Dabei werden zwei ver­schie­de­ne Stoß­rich­tun­gen ver­folgt: Zum einen geht es um „super­hy­dro­phi­le“ Schich­ten – hydro­phil bedeu­tet „was­ser­lie­bend“, diese Ober­flä­chen werden von Wasser sehr gut benetzt. An solchen Schich­ten können durch den soge­nann­ten pho­to­kal­a­ly­ti­schen Effekt orga­ni­sche Ver­schmut­zun­gen und Staub ent­fernt werden. Dabei werden Ver­schmut­zun­gen durch die Ein­wir­kung des ultra­vio­let­ten Anteils im Son­nen­licht zer­setzt.

Zum anderen sollen aber auch „super­hy­dro­pho­be“, also stark was­ser­ab­wei­sen­de Schich­ten ein­ge­setzt werden.
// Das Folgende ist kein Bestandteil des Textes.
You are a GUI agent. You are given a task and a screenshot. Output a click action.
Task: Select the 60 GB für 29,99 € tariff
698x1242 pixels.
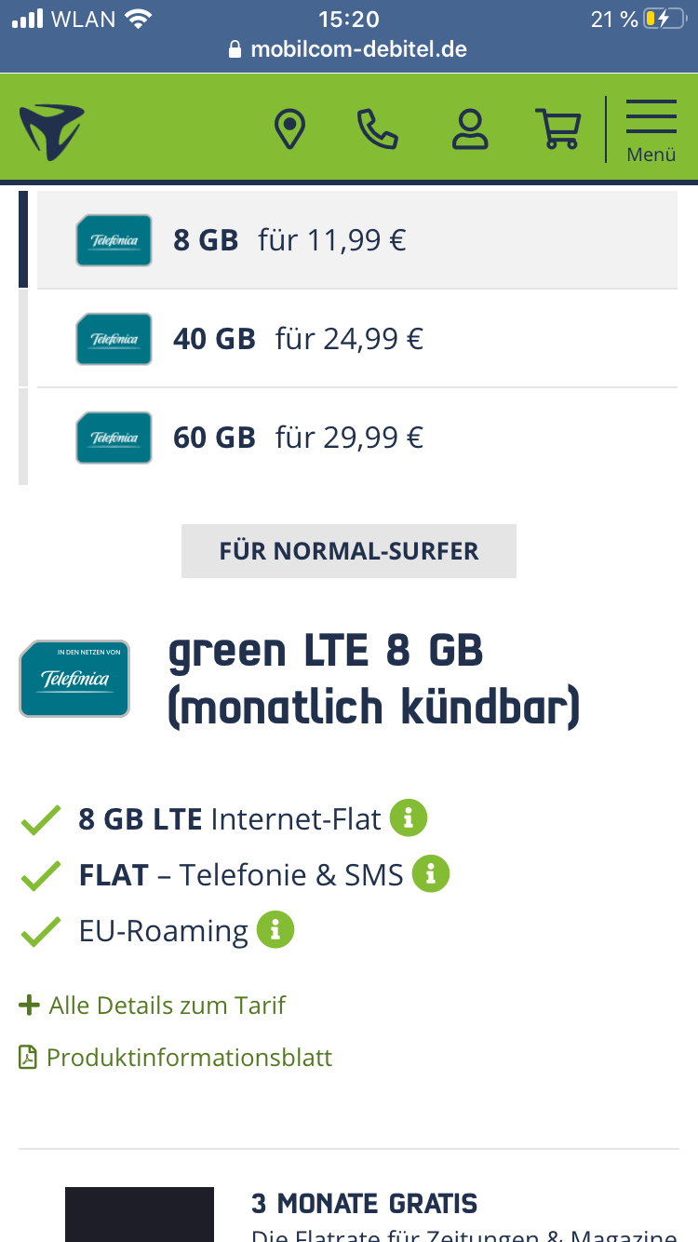pos(357,438)
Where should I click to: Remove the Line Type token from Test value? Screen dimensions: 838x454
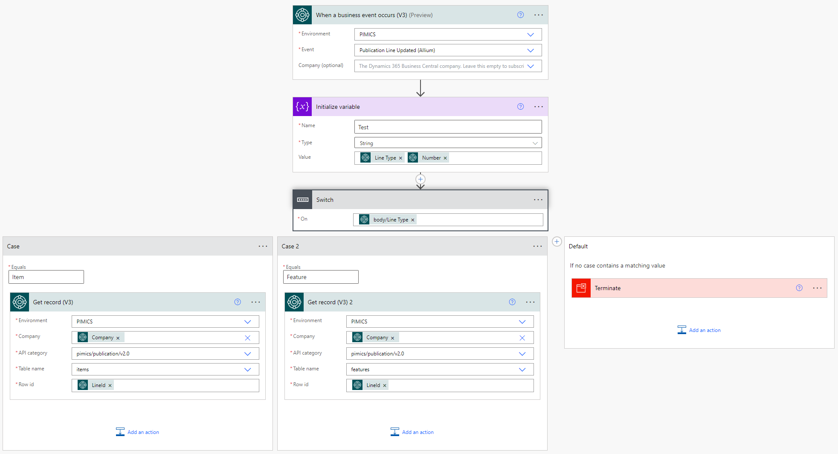pos(400,157)
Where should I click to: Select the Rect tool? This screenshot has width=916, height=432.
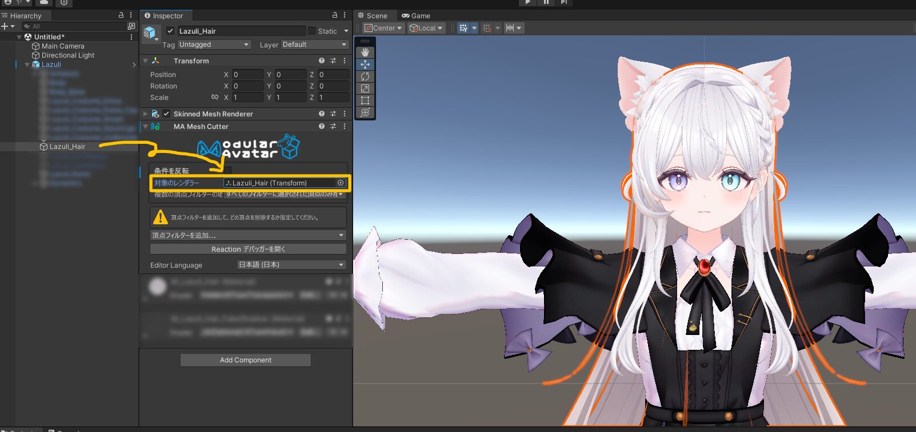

Auf solchen exakt struk­tu­rier­ten Ober­flä­chen tritt der Lotos­ef­fekt zur Ober­flä­chen­rei­ni­gung ein: Ein Was­ser­trop­fen, der auf der Ober­flä­che abperlt, nimmt dabei Schmutz­teil­chen mit. Dieses Prinzip hat sich die Wis­sen­schaft von der Natur abge­schaut, wo es von vielen Pflan­zen, etwa der Lotus­blu­me, genutzt wird, die sich dadurch von Staub befrei­en. „Damit soll eine deut­li­che Stei­ge­rung des Wir­kungs­gra­des von Son­nen­wär­me­kraft­wer­ken und eine Reduk­ti­on der Betriebs­kos­ten erreicht werden“, erklärt Mit­te­rer.

Öko­no­mi­sche Effi­zi­enz als Ziel

Das Gesamt­ziel des For­schungs­vor­ha­bens ist die Ver­rin­ge­rung der Betriebs- und War­tungs­kos­ten sowie des Was­ser­ver­brauchs und damit die Erhö­hung des Wir­kungs­gra­des von Son­nen­wär­me­kraft­wer­ken. Dies soll durch die Ent­wick­lung und Opti­mie­rung der Eigen­schaf­ten von selbst­rei­ni­gen­den Ober­flä­chen durch geeig­ne­te Ober­flä­chen­be­hand­lungs- und ‑beschich­tungs­ver­fah­ren erreicht werden. Die Ent­wick­lung soll auf Schich­ten fokus­siert sein, die im Zuge der Her­stel­lung der Spiegel, aber auch auf bereits im Einsatz befind­li­che Instal­la­tio­nen auf­ge­bracht werden können.